*** Opening of Data in this exercise ***

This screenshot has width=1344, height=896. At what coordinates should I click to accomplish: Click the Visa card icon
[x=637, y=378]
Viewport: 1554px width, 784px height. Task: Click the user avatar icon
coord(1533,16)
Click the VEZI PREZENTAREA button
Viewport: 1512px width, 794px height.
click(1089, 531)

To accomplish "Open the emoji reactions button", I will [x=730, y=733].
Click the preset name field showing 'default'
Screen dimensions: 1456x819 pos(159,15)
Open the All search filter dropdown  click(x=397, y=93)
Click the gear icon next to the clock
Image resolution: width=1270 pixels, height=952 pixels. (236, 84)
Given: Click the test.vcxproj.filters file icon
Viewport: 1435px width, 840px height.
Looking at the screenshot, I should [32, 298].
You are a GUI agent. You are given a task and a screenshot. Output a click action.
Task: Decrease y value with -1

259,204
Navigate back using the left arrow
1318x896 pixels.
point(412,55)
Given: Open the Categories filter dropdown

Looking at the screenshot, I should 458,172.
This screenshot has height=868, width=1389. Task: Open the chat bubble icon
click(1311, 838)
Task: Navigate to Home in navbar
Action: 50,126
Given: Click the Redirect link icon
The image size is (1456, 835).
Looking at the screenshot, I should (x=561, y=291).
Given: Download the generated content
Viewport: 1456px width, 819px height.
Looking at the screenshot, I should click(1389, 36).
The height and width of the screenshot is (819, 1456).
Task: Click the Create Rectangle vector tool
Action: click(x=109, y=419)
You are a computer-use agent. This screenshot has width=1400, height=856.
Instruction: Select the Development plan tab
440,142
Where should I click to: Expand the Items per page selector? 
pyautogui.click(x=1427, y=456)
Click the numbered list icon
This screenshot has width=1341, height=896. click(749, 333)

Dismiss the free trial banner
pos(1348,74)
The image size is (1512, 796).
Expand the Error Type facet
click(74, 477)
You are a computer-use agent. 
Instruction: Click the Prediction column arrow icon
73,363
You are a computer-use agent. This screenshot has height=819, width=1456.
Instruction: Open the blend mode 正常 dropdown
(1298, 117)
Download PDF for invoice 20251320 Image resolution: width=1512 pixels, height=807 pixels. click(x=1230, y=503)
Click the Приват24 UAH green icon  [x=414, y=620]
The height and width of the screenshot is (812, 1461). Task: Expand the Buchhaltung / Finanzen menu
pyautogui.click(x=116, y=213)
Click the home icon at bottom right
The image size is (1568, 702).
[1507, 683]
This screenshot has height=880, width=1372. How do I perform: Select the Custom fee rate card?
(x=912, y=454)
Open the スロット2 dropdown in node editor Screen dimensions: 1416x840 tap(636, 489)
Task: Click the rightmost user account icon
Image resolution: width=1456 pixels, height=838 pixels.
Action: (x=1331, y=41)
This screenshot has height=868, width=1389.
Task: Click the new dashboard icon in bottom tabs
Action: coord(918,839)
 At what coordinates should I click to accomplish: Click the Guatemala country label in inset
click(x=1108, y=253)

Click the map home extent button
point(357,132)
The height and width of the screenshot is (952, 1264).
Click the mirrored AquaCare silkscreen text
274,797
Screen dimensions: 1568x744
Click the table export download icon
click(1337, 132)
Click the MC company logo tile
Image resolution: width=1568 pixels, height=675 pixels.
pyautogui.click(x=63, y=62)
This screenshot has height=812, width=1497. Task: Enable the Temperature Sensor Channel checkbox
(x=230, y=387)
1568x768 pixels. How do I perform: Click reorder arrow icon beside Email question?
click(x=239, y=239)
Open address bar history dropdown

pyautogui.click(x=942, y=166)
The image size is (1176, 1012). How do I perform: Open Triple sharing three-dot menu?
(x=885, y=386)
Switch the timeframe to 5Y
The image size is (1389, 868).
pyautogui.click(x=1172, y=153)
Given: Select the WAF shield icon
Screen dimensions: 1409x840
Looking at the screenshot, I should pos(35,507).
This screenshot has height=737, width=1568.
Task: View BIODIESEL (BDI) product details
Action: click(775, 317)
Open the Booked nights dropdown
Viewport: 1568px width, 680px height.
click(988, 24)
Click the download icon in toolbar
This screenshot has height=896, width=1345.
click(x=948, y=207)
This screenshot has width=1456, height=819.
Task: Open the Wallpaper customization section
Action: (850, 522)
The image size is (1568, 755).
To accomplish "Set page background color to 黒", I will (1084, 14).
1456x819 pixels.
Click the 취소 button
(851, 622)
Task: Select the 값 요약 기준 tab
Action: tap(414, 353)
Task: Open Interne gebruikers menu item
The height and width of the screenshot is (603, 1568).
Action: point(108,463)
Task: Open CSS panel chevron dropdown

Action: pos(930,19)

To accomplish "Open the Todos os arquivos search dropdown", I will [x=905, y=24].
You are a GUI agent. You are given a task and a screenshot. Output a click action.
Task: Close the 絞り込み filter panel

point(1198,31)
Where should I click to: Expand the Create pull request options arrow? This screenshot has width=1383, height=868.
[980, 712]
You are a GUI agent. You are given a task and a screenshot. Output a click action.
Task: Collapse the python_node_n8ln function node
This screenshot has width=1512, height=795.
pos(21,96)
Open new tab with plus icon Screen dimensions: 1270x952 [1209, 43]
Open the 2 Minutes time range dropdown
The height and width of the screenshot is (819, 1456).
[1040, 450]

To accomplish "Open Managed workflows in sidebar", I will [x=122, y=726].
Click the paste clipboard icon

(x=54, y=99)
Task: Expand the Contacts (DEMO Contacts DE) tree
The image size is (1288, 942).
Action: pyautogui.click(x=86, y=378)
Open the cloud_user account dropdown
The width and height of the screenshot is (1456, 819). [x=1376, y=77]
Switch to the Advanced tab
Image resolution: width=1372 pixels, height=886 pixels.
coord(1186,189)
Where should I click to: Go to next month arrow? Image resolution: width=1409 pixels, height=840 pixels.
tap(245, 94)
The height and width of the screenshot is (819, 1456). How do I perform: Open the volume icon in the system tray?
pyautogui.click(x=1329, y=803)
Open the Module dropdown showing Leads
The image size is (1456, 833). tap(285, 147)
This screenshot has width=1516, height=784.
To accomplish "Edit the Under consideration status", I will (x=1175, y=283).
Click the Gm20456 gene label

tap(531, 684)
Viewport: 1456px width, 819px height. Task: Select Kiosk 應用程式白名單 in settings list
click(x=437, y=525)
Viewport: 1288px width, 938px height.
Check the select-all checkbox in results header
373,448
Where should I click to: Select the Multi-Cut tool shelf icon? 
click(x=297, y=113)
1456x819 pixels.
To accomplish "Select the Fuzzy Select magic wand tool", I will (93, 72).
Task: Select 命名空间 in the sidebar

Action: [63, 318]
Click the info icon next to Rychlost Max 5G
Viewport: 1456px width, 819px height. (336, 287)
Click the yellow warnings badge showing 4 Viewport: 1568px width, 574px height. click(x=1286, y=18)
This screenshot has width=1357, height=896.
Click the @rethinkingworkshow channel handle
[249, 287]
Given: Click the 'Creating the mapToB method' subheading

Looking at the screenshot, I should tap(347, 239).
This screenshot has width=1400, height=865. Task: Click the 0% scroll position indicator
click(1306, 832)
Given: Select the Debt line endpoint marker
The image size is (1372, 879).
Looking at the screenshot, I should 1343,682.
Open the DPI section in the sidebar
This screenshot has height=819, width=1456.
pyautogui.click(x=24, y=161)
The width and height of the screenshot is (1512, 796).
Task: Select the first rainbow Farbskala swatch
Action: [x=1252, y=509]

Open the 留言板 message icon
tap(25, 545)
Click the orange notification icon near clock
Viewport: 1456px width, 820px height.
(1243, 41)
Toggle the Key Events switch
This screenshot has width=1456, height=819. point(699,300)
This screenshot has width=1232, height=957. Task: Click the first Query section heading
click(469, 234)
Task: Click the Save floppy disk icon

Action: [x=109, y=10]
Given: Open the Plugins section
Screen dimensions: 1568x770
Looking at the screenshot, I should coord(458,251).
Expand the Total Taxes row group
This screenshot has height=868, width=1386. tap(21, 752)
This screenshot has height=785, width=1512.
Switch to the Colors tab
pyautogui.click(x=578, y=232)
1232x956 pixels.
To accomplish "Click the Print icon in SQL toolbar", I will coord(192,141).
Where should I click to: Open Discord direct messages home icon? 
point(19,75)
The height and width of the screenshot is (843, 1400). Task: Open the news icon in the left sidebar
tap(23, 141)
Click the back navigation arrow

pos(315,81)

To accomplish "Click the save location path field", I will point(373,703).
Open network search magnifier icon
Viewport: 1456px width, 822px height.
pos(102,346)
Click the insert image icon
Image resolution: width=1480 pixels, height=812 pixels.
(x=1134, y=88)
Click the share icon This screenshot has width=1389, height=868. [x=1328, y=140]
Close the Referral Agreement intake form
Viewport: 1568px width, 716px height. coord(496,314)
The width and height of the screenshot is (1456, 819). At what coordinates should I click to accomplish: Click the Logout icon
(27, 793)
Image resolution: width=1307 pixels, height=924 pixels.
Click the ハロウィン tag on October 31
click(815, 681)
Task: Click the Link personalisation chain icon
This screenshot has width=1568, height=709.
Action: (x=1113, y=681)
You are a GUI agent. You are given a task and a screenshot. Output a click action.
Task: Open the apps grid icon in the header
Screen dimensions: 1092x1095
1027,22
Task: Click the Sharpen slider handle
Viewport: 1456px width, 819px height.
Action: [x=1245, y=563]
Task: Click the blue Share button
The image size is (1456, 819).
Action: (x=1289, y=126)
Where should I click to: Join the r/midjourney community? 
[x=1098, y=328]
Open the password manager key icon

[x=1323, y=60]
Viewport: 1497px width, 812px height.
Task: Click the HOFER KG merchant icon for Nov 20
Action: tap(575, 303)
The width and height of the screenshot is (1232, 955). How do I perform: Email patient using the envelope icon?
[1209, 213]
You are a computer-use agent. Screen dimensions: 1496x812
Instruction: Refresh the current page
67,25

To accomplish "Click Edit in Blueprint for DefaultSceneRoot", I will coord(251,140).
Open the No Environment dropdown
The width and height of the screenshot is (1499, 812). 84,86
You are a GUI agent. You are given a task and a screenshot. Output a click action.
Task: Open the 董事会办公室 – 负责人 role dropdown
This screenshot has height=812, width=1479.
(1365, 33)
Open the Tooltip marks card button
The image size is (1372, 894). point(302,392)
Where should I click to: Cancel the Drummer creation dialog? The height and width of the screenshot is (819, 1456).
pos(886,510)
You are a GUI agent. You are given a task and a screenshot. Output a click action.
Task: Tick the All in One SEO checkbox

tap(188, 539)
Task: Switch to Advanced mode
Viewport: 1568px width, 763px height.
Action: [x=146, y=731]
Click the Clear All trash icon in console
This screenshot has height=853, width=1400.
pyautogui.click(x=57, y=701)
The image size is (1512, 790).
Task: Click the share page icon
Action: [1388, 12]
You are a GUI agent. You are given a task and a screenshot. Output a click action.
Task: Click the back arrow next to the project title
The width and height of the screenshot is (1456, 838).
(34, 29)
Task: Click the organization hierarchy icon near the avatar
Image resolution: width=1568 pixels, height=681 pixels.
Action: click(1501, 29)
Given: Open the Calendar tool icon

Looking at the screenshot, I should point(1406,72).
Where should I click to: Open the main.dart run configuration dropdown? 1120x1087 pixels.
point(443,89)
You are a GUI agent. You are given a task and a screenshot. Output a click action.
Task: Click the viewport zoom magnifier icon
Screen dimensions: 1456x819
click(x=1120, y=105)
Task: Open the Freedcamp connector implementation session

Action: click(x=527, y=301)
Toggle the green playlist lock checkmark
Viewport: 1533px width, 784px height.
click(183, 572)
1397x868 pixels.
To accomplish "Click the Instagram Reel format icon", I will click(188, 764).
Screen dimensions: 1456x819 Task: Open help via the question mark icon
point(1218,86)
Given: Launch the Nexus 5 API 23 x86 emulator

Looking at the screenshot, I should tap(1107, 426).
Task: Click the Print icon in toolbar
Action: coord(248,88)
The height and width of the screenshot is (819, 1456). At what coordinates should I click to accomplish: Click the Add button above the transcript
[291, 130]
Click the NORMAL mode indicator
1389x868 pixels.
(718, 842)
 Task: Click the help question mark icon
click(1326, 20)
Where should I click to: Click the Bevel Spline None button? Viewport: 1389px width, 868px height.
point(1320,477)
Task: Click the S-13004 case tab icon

*** Close of Data in this exercise ***

Show all lines in the records above that hold "computer".

:: Solution for this problem ::
You are a computer-use agent. This screenshot has width=1400, height=856.
You are a computer-use agent. 
You are a computer-use agent. This screenshot has height=819, width=1456.
You are a computer-use agent. Screen dimensions: 1496x812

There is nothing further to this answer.